So to figure this out, I need to treat it like a black box and probe
at system calls until I can figure out just what SELinux policy I’m up
against. I only have practical experience administrating Debian
systems (and its derivatives like Ubuntu), which means I’ve hardly
ever had to deal with SELinux. I’m flying fairly blind here.
Since my real application is large and complicated, I code up a
minimal example, around a dozen lines of code: allocate a single page
of memory, write a single return (ret
) instruction into it, set it
as executable, and call it. The program checks for errors, and I can
run it under strace if that’s not insightful enough. This program is
also something simple I could provide to the system administrators,
since they were willing to turn some of the knobs to help narrow down
the problem.
However, here’s where I made a major mistake. Assuming the problem
was solely in mprotect(2)
, and wanting to keep this as absolutely
simple as possible, I used posix_memalign(3)
to allocate that page. I
saw the same EACCES
as before, and assumed I was demonstrating the
same problem. Take note of this, too.
Finding a resolution
Eventually I’d need to figure out what policy was blocking my JIT
compiler, then see if there was an alternative route. The system
loader still worked after all, and I could plainly see that with
strace. So it wasn’t a blanket policy that completely blocked the
execute protection. Perhaps the loader was given an exception?
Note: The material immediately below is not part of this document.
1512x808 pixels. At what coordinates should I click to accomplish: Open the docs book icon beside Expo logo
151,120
However, the very first order of business was to actually check the
result from mprotect(2)
and do something more graceful rather than
crash. In my case, that meant falling back to executing a byte-code
virtual machine. I added the check, and now the program ran slower
instead of crashing.
The program runs on both Linux and Windows, and the allocation and
page protection management is abstracted. On Windows it uses
VirtualAlloc()
and VirtualProtect()
instead of mmap(2)
and
mprotect(2)
. Neither implementation checked that the protection
change succeeded, so I fixed the Windows implementation while I was at
it.
Thanks to Mingw-w64, I actually do most of my Windows
development on Linux. And, thanks to Wine, I mean
everything, including running and debugging. Calling
VirtualProtect()
in Wine would ultimately call mprotect(2)
in the
background, which I expected would be denied. So running the Windows
version with Wine under this SELinux policy would be the perfect test.
Right?
Except that mprotect(2)
succeeded under Wine! The Windows version
of my JIT compiler was working just fine on Linux. Huh?
This system doesn’t have Wine installed. I had built and packaged it
myself. This Wine build definitely has no SELinux exceptions.
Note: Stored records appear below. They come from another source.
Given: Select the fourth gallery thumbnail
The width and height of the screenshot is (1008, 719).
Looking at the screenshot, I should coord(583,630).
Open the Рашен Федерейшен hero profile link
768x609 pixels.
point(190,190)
Not only did the Wine loader work correctly, it can change page
protections in ways my own Linux programs could not. What’s different?
Debugging this with all these layers is starting to look silly, but
this is exactly why doing Windows development on Linux is so useful. I
run my program under Wine under strace:
$ strace wine ./mytool.exe
I study the system calls around mprotect(2)
. Perhaps there’s some
stricter alignment issue? No. Perhaps I need to include PROT_READ
?
No. The only difference I can find is they’re using the
MAP_ANONYMOUS
flag. So, armed with this knowledge, I modify my
minimal example to allocate 1024 pages instead of just one, and
suddenly it works correctly. I was most of the way to figuring this
all out.
Inside glibc allocation
Why did increasing the allocation size change anything? This is a
typical Linux system, so my program is linked against the GNU C
library, glibc. This library allocates memory from two places
depending on the allocation size.
For small allocations, glibc uses brk(2)
to extend the executable
image — i.e. to extend the .bss
section. These resources are not
returned to the operating system after they’re freed with free(3)
.
They’re reused.
For large allocations, glibc uses mmap(2)
to create a new, anonymous
mapping for that allocation. When freed with free(3)
, that memory is
unmapped and its resources are returned to the operating system.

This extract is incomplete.